O Advogado-Geral da União (AGU), Jorge Messias, utilizou seu tempo de fala na sabatina da Comissão de Constituição e Justiça (CCJ) do Senado, nesta quarta-feira (29), para marcar uma posição contundente sobre temas sensíveis. Indicado pelo presidente Lula para a vaga deixada por Luís Roberto Barroso no Supremo Tribunal Federal (STF), Messias afirmou ser “totalmente contra o aborto” e garantiu aos senadores que, caso aprovado, não exercerá qualquer tipo de ativismo sobre a pauta em sua jurisdição constitucional.
Durante o questionamento, o indicado buscou separar convicções pessoais de deveres institucionais, mas foi enfático ao classificar a prática como algo que não deve ser “comemorado ou celebrado”, mas sim objeto de “reprimenda”. Messias reforçou seu entendimento de que o aborto é um crime tipificado pelo sistema penal brasileiro e que a competência para legislar sobre qualquer alteração no tema cabe, exclusivamente, ao Congresso Nacional, respeitando o princípio da legalidade estrita.
“Sou totalmente contra o aborto. Absolutamente. Da minha parte, não haverá qualquer tipo de ação de ativismo em relação ao tema na minha jurisdição constitucional. Quero deixar Vossas Excelências tranquilos quanto a isso”, declarou Messias.

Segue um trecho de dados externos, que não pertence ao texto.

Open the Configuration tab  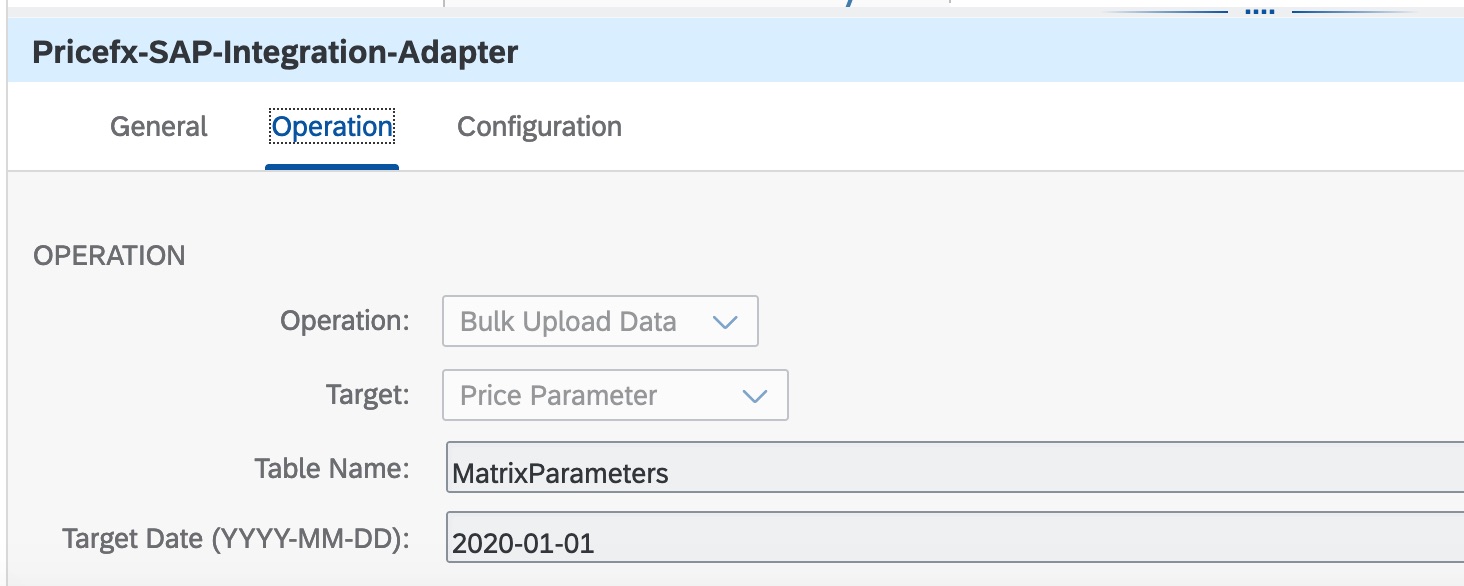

O advogado-geral lembrou ainda que, na condição de chefe da AGU, já havia enviado um parecer ao STF defendendo que a matéria não deve ser decidida pelo Judiciário. Segundo ele, o texto de sua manifestação é categórico ao iniciar com a premissa de que “o aborto é crime e continuará sendo crime”, reafirmando que sua atuação na Suprema Corte será pautada pelo equilíbrio e pela deferência às leis vigentes aprovadas pelo Poder Legislativo.